Subsequent movements by the British Army and the secret services confirmed Mardam’s information. On June 29, 1946, in what is known as “Operation Agatha” – or “Black Saturday” in Hebrew – British Army units arrested the leaders of the Jewish Agency, in particular the foreign policy chief Moshe Sharett, and files were seized at the agency’s Jerusalem headquarters.
And he raided large numbers of kibbutzim for banned weapons. The real objective of the operation was to disarm the Haganah and replace the “extremist leaders”, first of all, Ben-Gurion, with more moderate figures.
The British operation largely failed, as its details were leaked to Haganah leaders two months ago, while Ben-Gurion escaped arrest as he was in Paris at the time.
The British also tried to find evidence of French support for the Zionist movement (Eliyahu Sassoon’s files were among the first they seized), but found nothing to suggest this.
‘Moderate Arab leader’
In December 1946, Clayton forced Syrian President al-Quwatli to remove Prime Minister Saadallah al-Jabri for his role in thwarting the Plan for Greater Syria, and replaced him with Jamil Mardam.

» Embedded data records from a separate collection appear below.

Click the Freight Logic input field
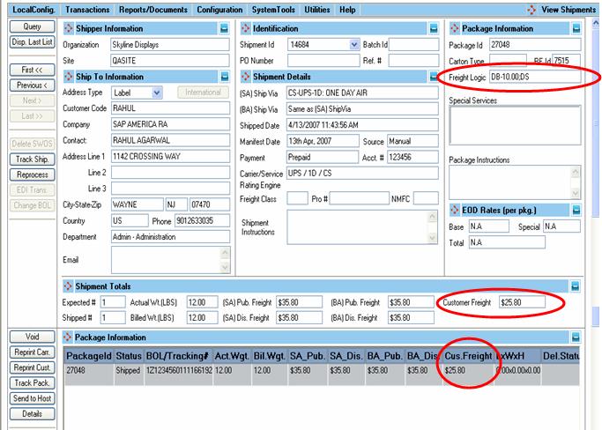 [534, 78]
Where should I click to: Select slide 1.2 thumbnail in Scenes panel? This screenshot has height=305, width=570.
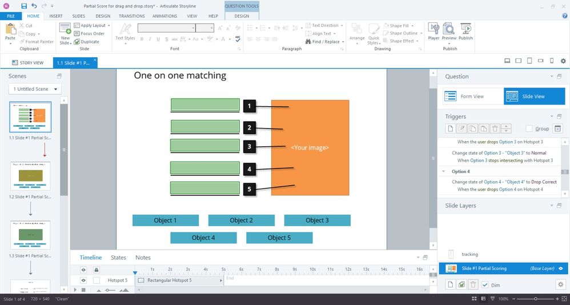pyautogui.click(x=30, y=176)
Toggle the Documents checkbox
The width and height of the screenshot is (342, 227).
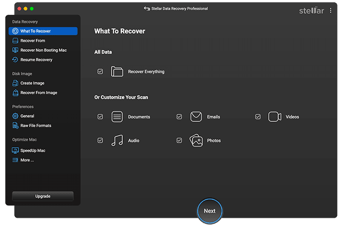coord(100,117)
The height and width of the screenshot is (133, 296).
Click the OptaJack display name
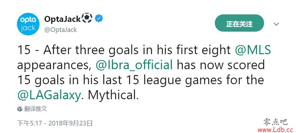pyautogui.click(x=62, y=18)
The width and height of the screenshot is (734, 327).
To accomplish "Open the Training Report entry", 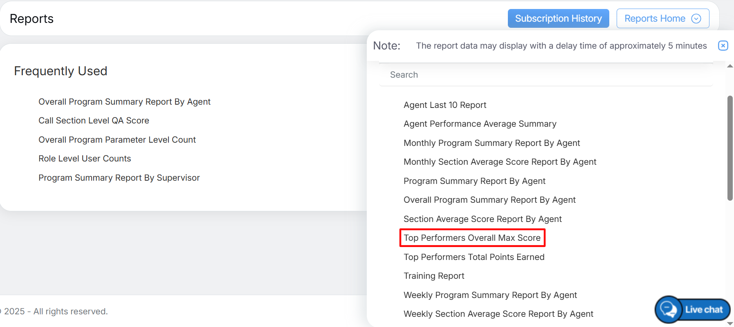I will [434, 276].
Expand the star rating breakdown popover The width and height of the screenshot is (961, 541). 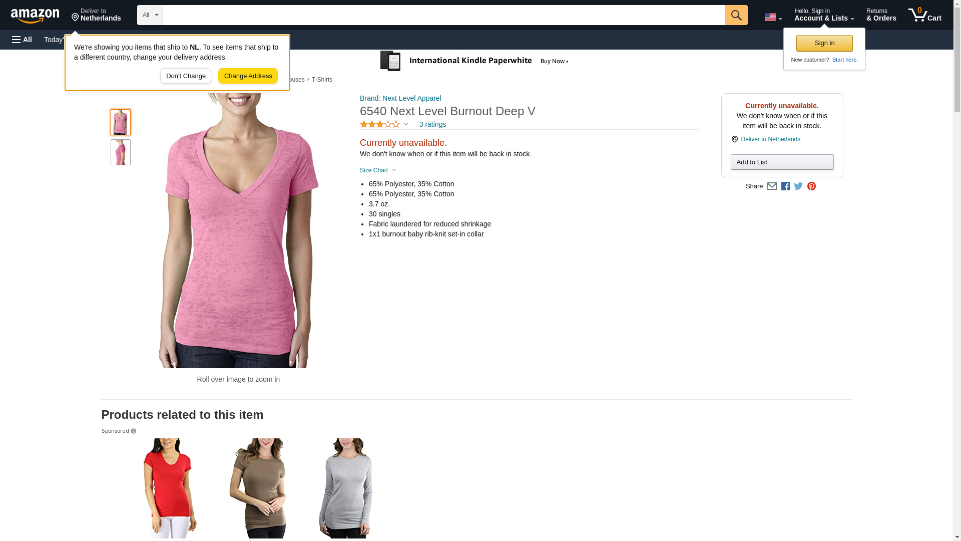384,124
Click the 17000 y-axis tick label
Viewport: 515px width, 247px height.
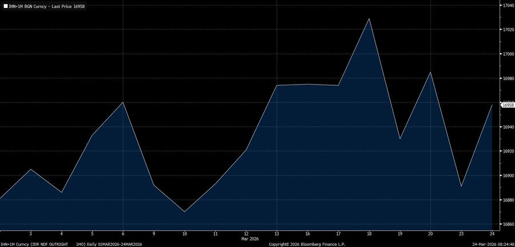pos(507,54)
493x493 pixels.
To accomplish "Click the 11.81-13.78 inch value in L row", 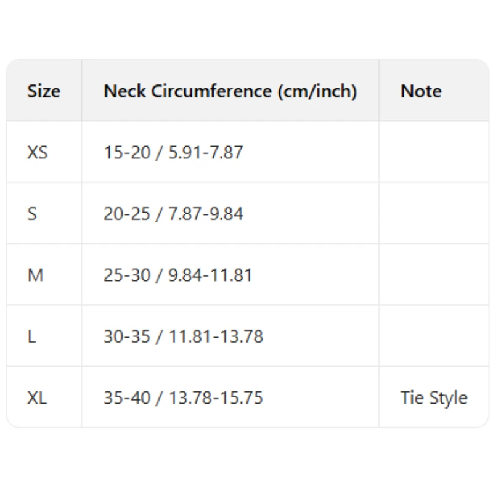I will [216, 336].
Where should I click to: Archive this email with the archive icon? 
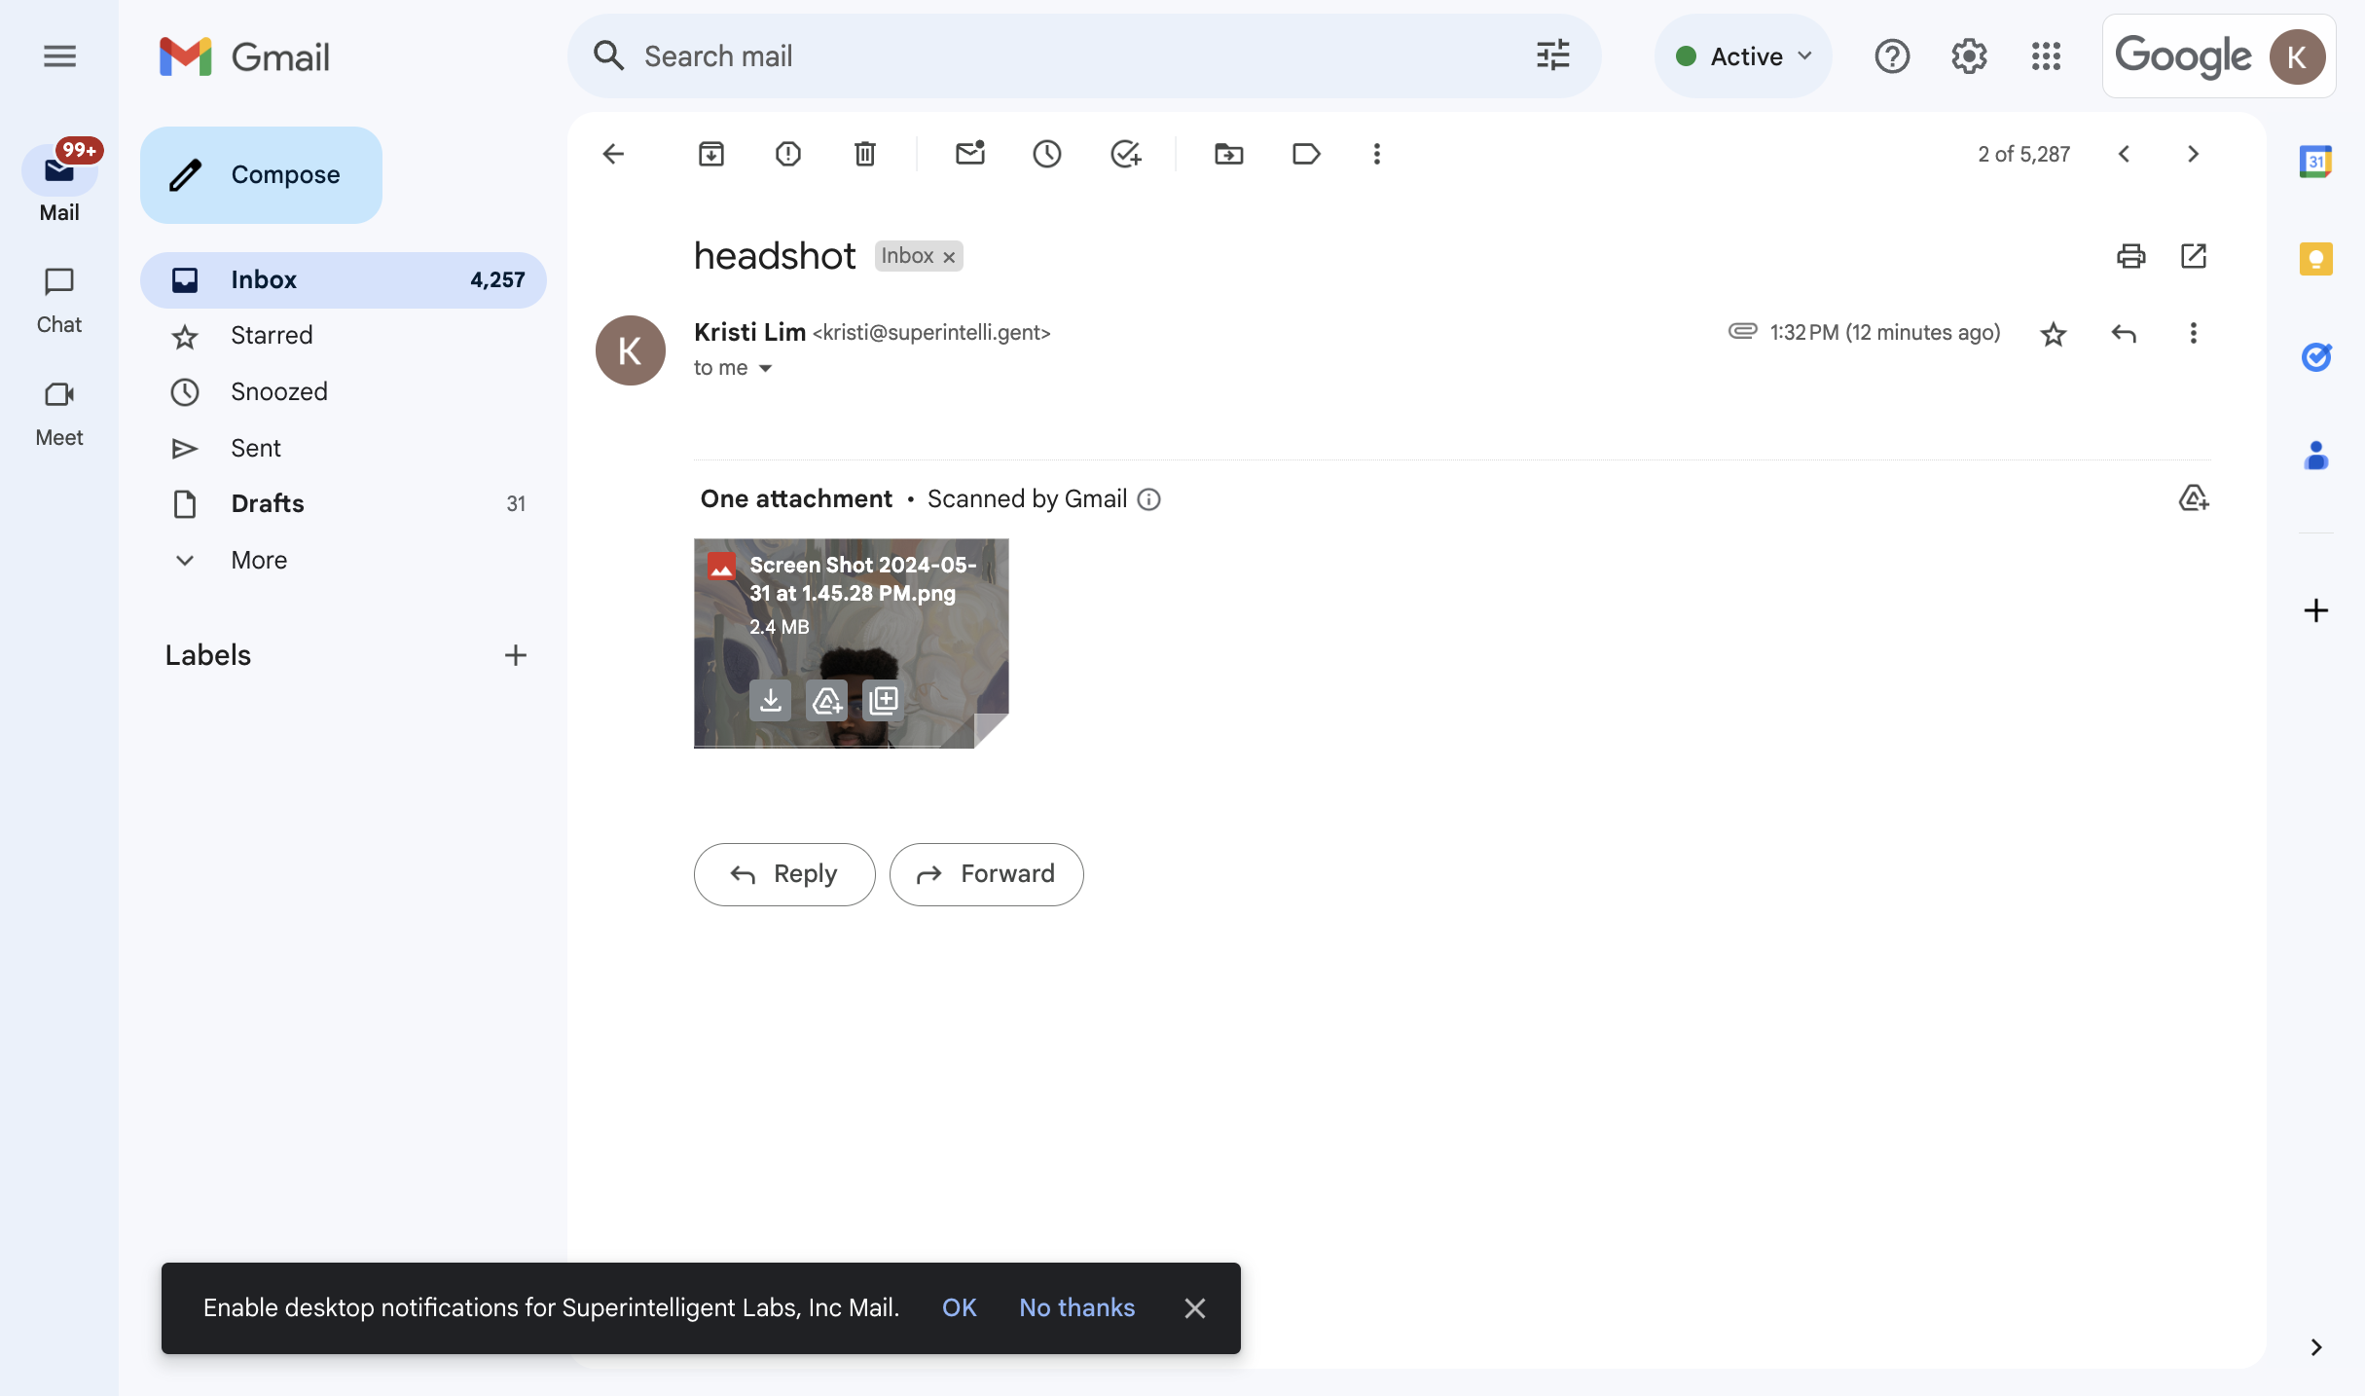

The aim of this step was to allow Mardam to secure a parliamentary majority for the plan, but Mardam began to distance himself from the British, despite the fact that British intelligence continued to regard him as a reliable agent.

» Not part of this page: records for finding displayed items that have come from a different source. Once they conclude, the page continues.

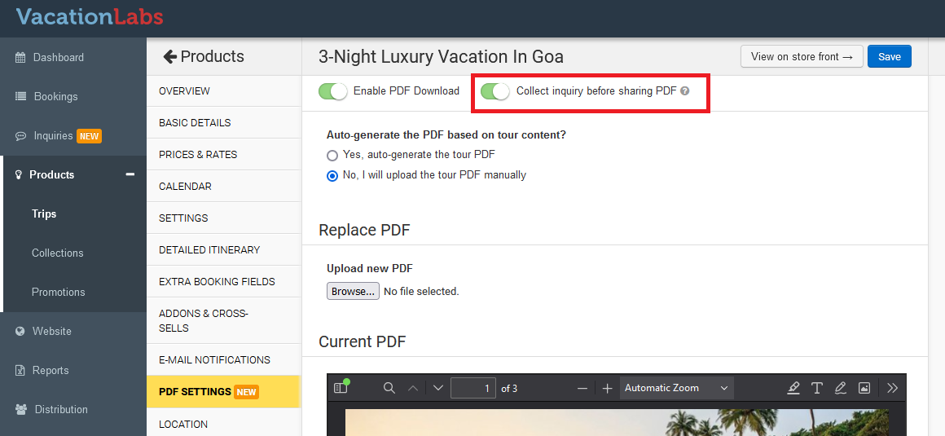The width and height of the screenshot is (945, 436).
Task: Select the PDF add text tool
Action: (817, 389)
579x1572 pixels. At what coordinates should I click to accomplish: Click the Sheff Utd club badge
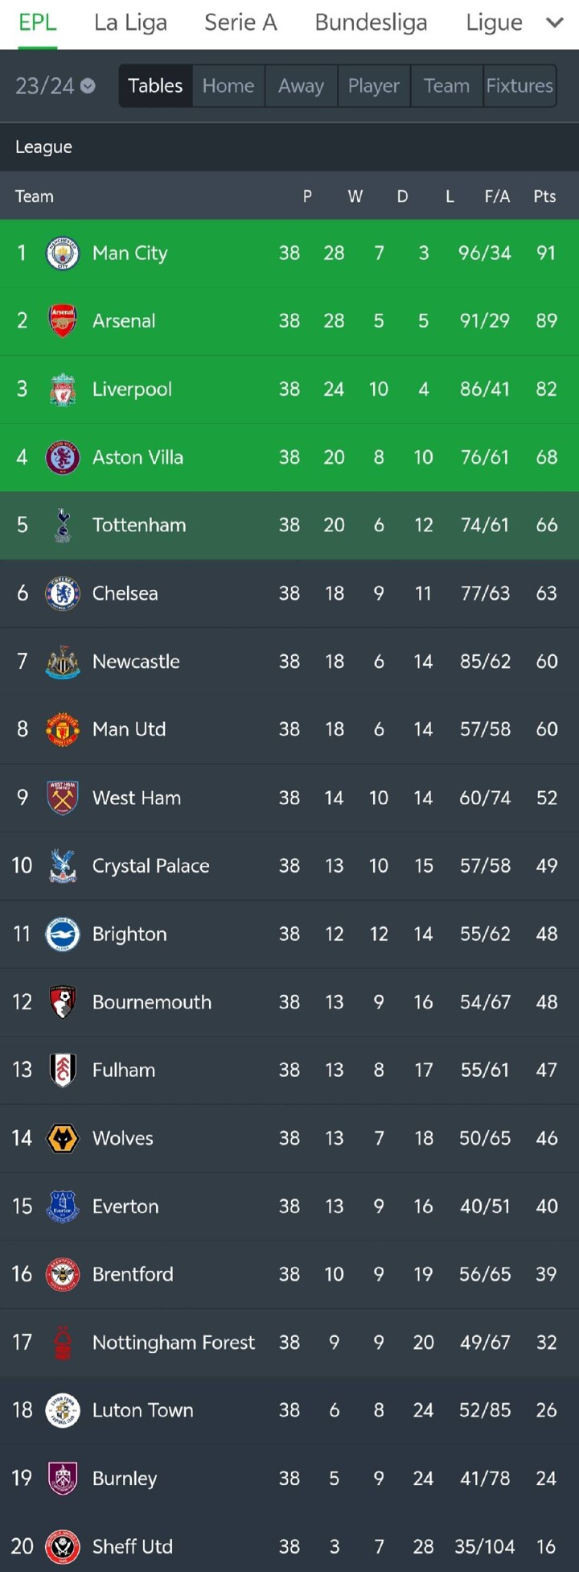[63, 1547]
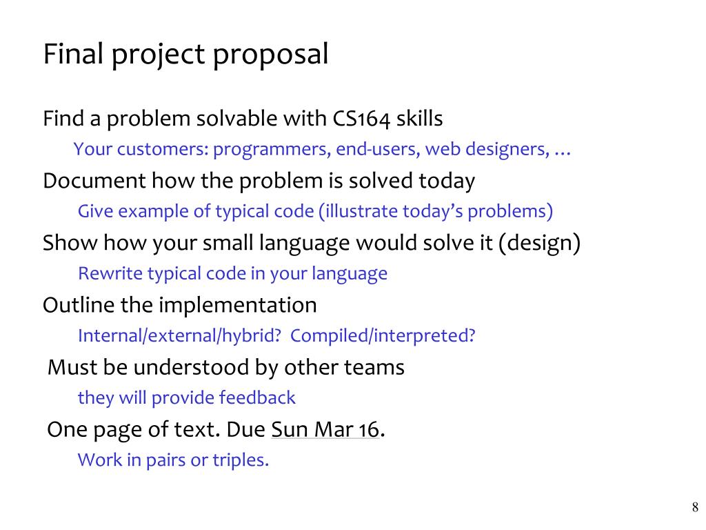Click the underlined Sun Mar 16 date
Screen dimensions: 706x530
325,429
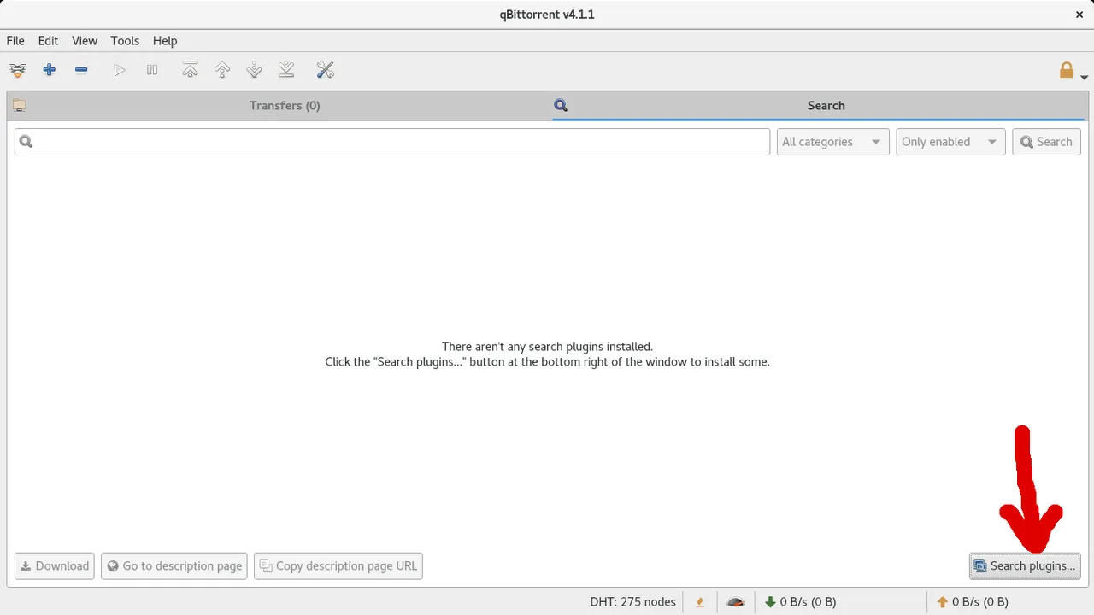Screen dimensions: 1094x615
Task: Change the Only enabled plugins filter
Action: tap(950, 141)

Mardam’s return from Cairo allowed the French to administer it directly without Sassoon’s mediation. In the summer of 1946, France established diplomatic relations with Syria and established a consulate in Damascus where intelligence agents would operate under diplomatic cover. These actors were able to meet Mardam in his official capacity without arousing suspicion.
However, after the failure of British efforts to resolve the Jewish problem in Palestine by force, the task was imposed on the Arab armies. He described this phase, which began in August 1947 and culminated in the war of May 1948.
In the wake of the defeat of the Arab states in the 1948 war, winds of political, social, and economic turmoil swept through the former regimes in Syria, Egypt, and Iraq.
Jamil Mardam was one of the victims of the December riots following a serious political and economic crisis in Syria, where he was once again forced to resign from his post to spend the rest of his life in Cairo until the date of his death. in the world 1960.
In February 1947, Ben-Gurion met British Foreign Secretary Ernest Bevin in London and praised Mardem as a moderate Arab leader.